O Governo de Goiás ampliou para 17 o número de imóveis que poderão integrar o fundo de investimento imobiliário criado para dar uma nova destinação a patrimônios públicos considerados ociosos ou subutilizados. A principal novidade é a inclusão da área do antigo Clube da Celg, localizada na Rua 90, no Setor Sul, em Goiânia. Com a atualização, os bens que compõem a carteira somam valor estimado em R$ 834 milhões e fazem parte da estratégia estadual de modernização da gestão patrimonial.

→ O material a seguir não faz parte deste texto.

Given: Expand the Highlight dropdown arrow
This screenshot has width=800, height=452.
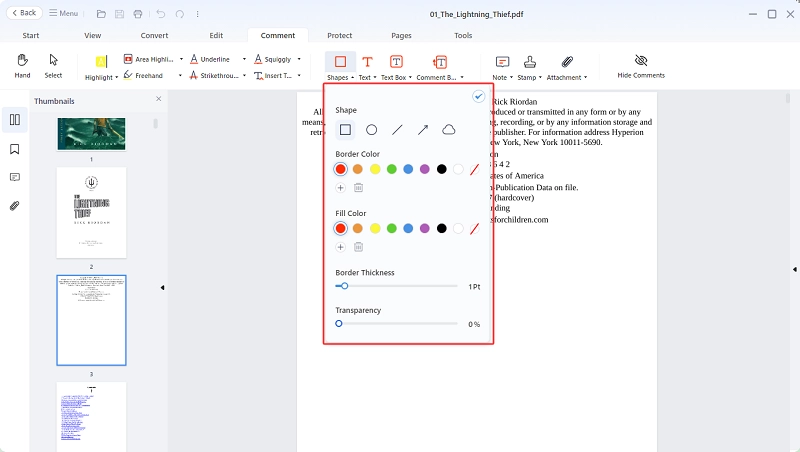Looking at the screenshot, I should (x=117, y=78).
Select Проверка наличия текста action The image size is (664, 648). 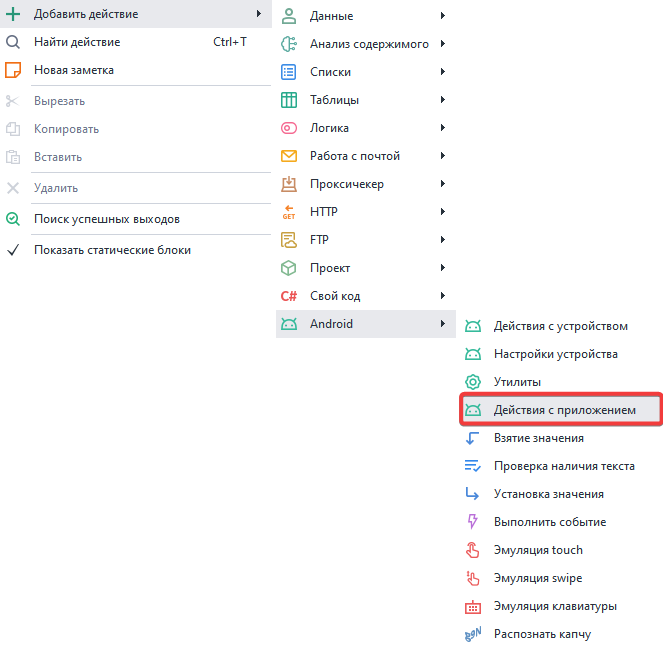[x=564, y=466]
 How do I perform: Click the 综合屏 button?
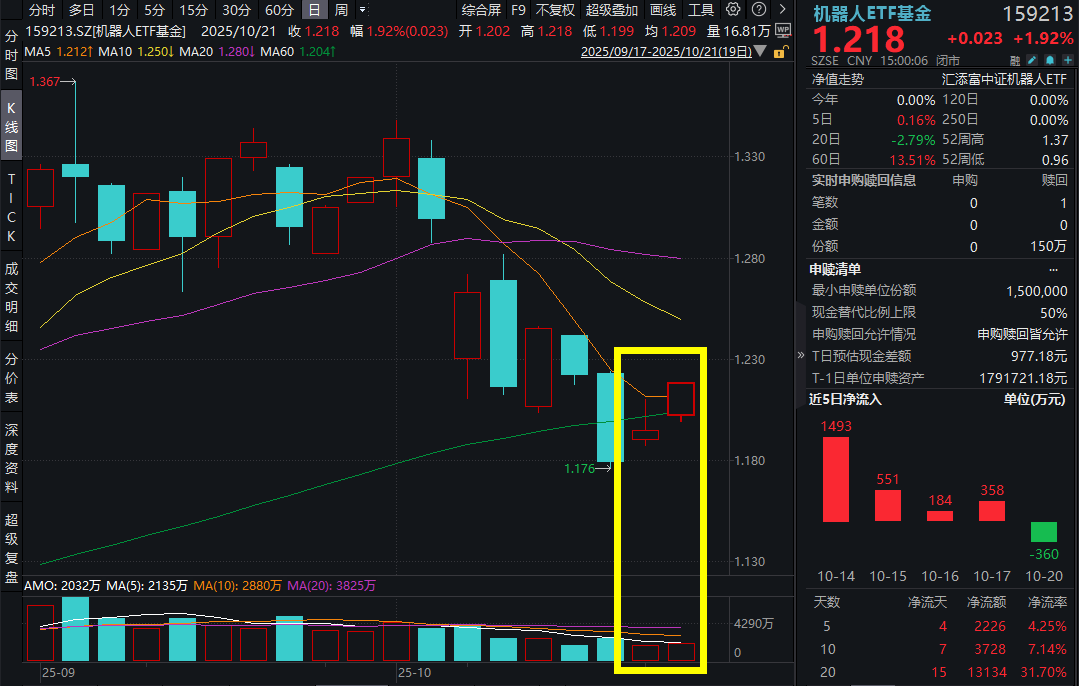point(481,10)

A proposta prevê a utilização de instrumentos do mercado financeiro para transformar imóveis públicos em ativos capazes de atrair investimentos e fomentar novos empreendimentos. O projeto está em tramitação na Assembleia Legislativa de Goiás (Alego) e busca permitir que os imóveis sejam administrados por meio de fundos imobiliários, preservando a propriedade pública enquanto amplia o potencial de valorização econômica desses bens. Segundo o governo, a composição da carteira poderá sofrer alterações durante os estudos técnicos e jurídicos que definirão os ativos aptos a integrar o fundo.
Entre os imóveis incluídos na relação estão áreas estratégicas em Goiânia e no interior do Estado, como terrenos públicos, antigas sedes de órgãos estaduais e outros patrimônios com potencial para desenvolvimento imobiliário. A entrada do antigo Clube da Celg amplia a carteira para 17 imóveis e reforça o objetivo de aproveitar áreas com localização privilegiada para estimular investimentos privados, gerar receitas ao Estado e impulsionar projetos de desenvolvimento urbano.
De acordo com o governo estadual, a iniciativa integra um conjunto de medidas voltadas à modernização da administração pública e à melhoria da gestão do patrimônio imobiliário. A expectativa é que, após a aprovação do projeto e a conclusão dos estudos de viabilidade, os imóveis possam atrair empreendimentos capazes de movimentar a economia, gerar empregos e aumentar a arrecadação, sem que o Estado deixe de exercer controle sobre os ativos estratégicos.